Die Krise ist vorüber. Peer Steinbrück, Joe Ackermann und Angela Merkel haben das Land gerettet. Der Aufschwung ist da, die Schuldenbremse ist da. Was brauchen wir noch, um glücklich zu sein? War da noch was?
Letzt bloß kein Krisengerede, wir haben gerade das nötige Vertrauen wiederhergestellt. Zum Beispiel in die Ratingagenturen, jene Ratespielhallen, in denen festgelegt wird, wie teuer die Raten werden, wenn die Bremse versagt. Oder wenn man feststellt, dass sie nur auf der Rechnung steht und eigentlich gar nicht existiert.
Es waren ganz vorne an die Ratingagenturen, die maßgeblich für die übelsten Auswüchse der Zockerei an den Finanzmärkten verantwortlich sind. Nicht nur, dass sie noch jedem verbrieften Gammelfleisch höchste Qualität bescheinigt haben, sie stehen auch immer wieder im Mittelpunkt des Pokers mit Staatsschulden. Hätte man auch nur irgend etwas kapiert nach dem letzten Schub der Sklerose des Kapitalismus, man hätte sich dieser Augenwischer- und Feigenblattproduzenten zuerst entledigt. Sie haben den Rauch nicht gerochen, als schon der ganze Wald in Flammen stand und maßen sich schon wieder an, systemrelevante Urteile über den Wert von Staaten und Konzernen zu sprechen.
Als hätten diese Erbsenzähler auch nur eine entfernte Ahnung davon, wie die Zukunft der Industriestaaten aussieht, folgen die Lemminge an den Börsen und in den Regierungsbunkern wieder den magischen Zeichen, die sie an die Türen malen. Japan pfui, Deutschland hui, dreimal schwarzer Kater.

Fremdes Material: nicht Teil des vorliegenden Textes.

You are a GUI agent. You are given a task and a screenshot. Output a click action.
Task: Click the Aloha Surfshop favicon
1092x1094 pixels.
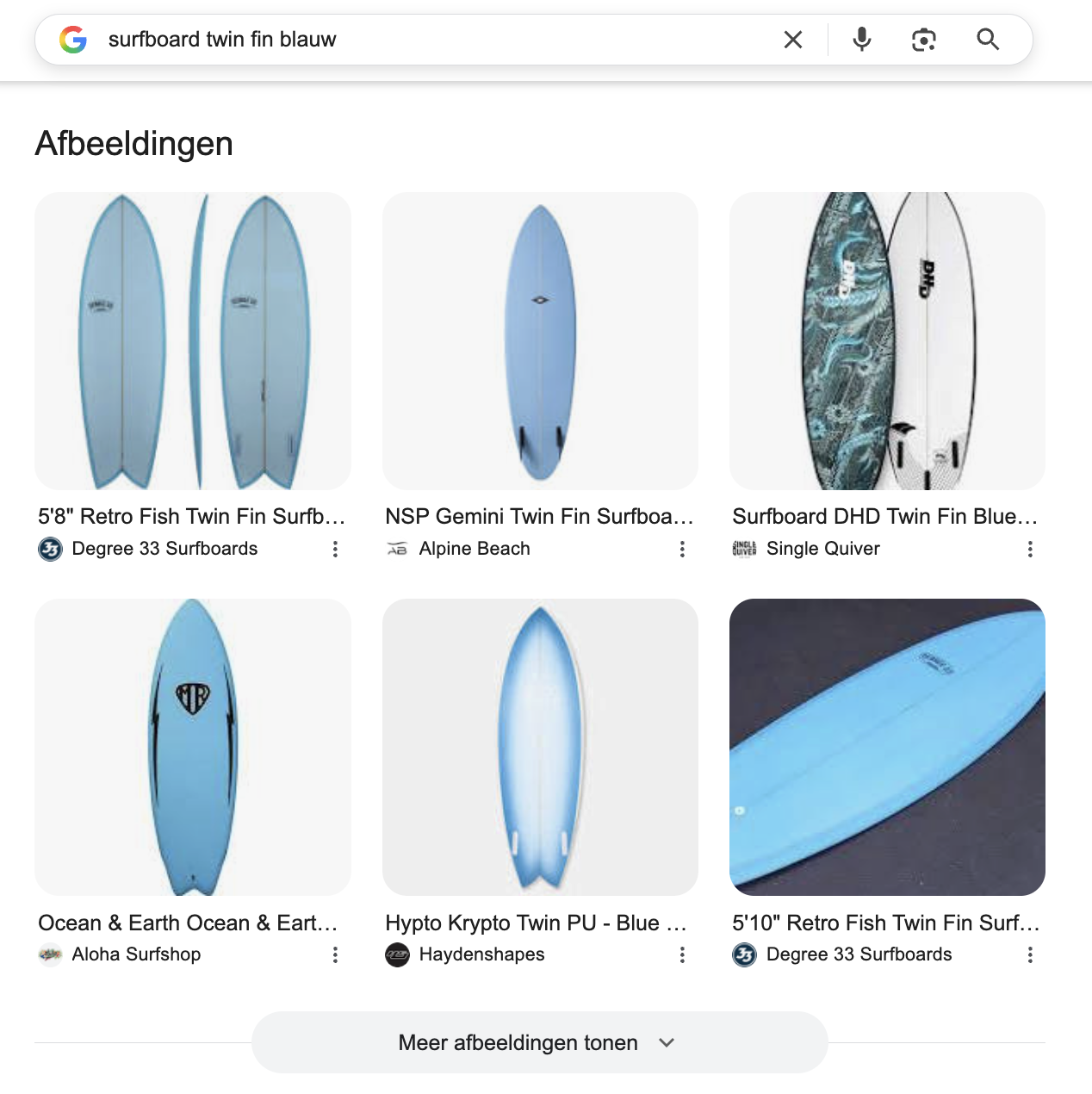pos(50,955)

Die Ratings der Agenturen sind nichts anderes als die Aufforderung, weiter zu marschieren, bis alles in Scherben fällt – und zwar weil es sie gibt. Über die tatsächliche Ratlosigkeit täuscht das Rating in souveräner Bewusstlosigkeit hinweg, und alle, die es auch nicht wissen wollen, freuen sich, dass dieses Rädchen im Getriebe sich unbekümmert dreht. Nähme man es aus dem Mechanismus, käme der zum stehen und man müsste sich zumindest mit etwas anderem behelfen. Genau das aber – dass sich irgendetwas ändert – steht nicht auf der Agenda. Warum auch, die Krise ist ja vorbei, weil der Markt sich wie immer ganz von allein geheilt hat.
Januar 28th, 2011 at 01:36
flatter: “Genau das aber – dass sich irgendetwas ändert – steht nicht auf der Agenda.”
Das trifft den Nagel genau auf den Kopf, mehr ist eigentlich nicht mehr zu sagen.
Januar 28th, 2011 at 02:45
Der grosse böse Wolf (Emittent) wollte wohl auf die 3 kleinen Schweinchen (Fitch, Moody’s, Standard Poor’s) nicht verzichten.
Januar 28th, 2011 at 07:31
Tja, und Ich Vollpfosten hatte mir vor ein paar Jahren noch Sorgen um die Rente gemacht, obwohl doch der Norbert Blüm – oder vielleicht grade deshalb ? – deren Sicherheit postuliert hatte.
Jetzt im Nachhinein bin ich froh, weder Gemaschmeyert noch Gerürupt zu haben. Keine Geschlossenen Immobilienfonds – oder heissen die mittlerweile Verschissene Fonds ? – noch sonst irgendwelche Sorgen am Arsch. Selbst der Riester geht mir irgendwie vorbei.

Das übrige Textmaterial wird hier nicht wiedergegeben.